= READING PASSAGE =
# # # # #
4.2.2.13 Closing a Connection: RFC-793 Section 3.5

A TCP connection may terminate in two ways: (1) the normal TCP close sequence using a FIN handshake, and (2) an "abort" in which one or more RST segments are sent and the connection state is immediately discarded. If a TCP connection is closed by the remote site, the local application MUST be informed whether it closed normally or was aborted.

The normal TCP close sequence delivers buffered data reliably in both directions. Since the two directions of a TCP connection are closed independently, it is possible for a connection to be "half closed," i.e., closed in only one direction, and a host is permitted to continue sending data in the open direction on a half-closed connection.

A host MAY implement a "half-duplex" TCP close sequence, so that an application that has called CLOSE cannot continue to read data from the connection. If such a host issues a CLOSE call while received data is still pending in TCP, or if new data is received after CLOSE is called, its TCP SHOULD send a RST to show that data was lost.

When a connection is closed actively, it MUST linger in TIME-WAIT state for a time 2xMSL (Maximum Segment Lifetime). However, it MAY accept a new SYN from the remote TCP to reopen the connection directly from TIME-WAIT state, if it:

  1. assigns its initial sequence number for the new connection to be larger than the largest sequence number it used on the previous connection incarnation, and

  2. returns to TIME-WAIT state if the SYN turns out to be an old duplicate.
# # # # #
= DATASET CONTENT =
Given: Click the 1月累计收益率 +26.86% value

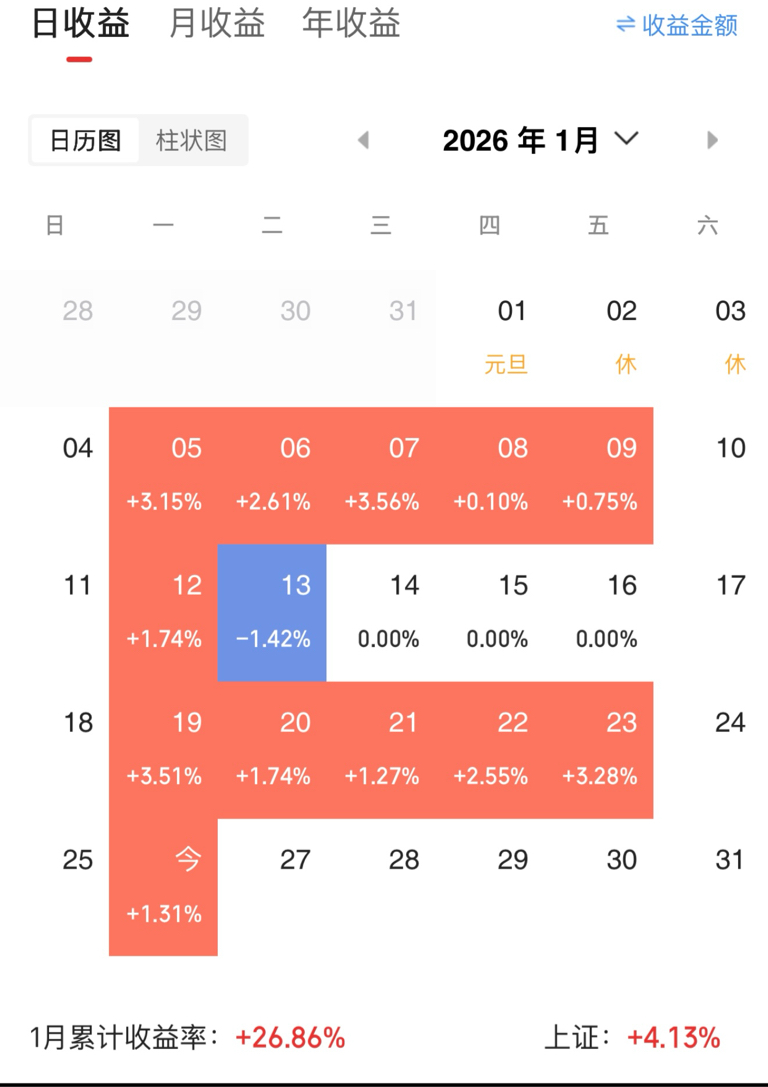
# # # # #
= COMPLETE THE FOLLOWING =
(1) Decide whether each statement below agrees with the section on closing a TCP connection. Answer yes or no for each, and quote the words of the section that decide it.
(a) A host that closes a connection actively may leave TIME-WAIT state at once.
(b) On a half-closed connection, a host may keep sending data in the direction that is still open.
(c) When the remote site closes a TCP connection, the local application does not have to be told whether the connection closed normally or was aborted.
(2) Reproduce the section on closing a TCP connection word for word, from "4.2.2.13 Closing a" up to and including "or was aborted.".

= EXERCISE ANSWERS =
(1)
(a) No: "When a connection is closed actively, it MUST linger in TIME-WAIT state for a time 2xMSL (Maximum Segment Lifetime)."
(b) Yes: "a host is permitted to continue sending data in the open direction on a half-closed connection."
(c) No: "the local application MUST be informed whether it closed normally or was aborted."

(2)
4.2.2.13 Closing a Connection: RFC-793 Section 3.5

A TCP connection may terminate in two ways: (1) the normal TCP close sequence using a FIN handshake, and (2) an "abort" in which one or more RST segments are sent and the connection state is immediately discarded. If a TCP connection is closed by the remote site, the local application MUST be informed whether it closed normally or was aborted.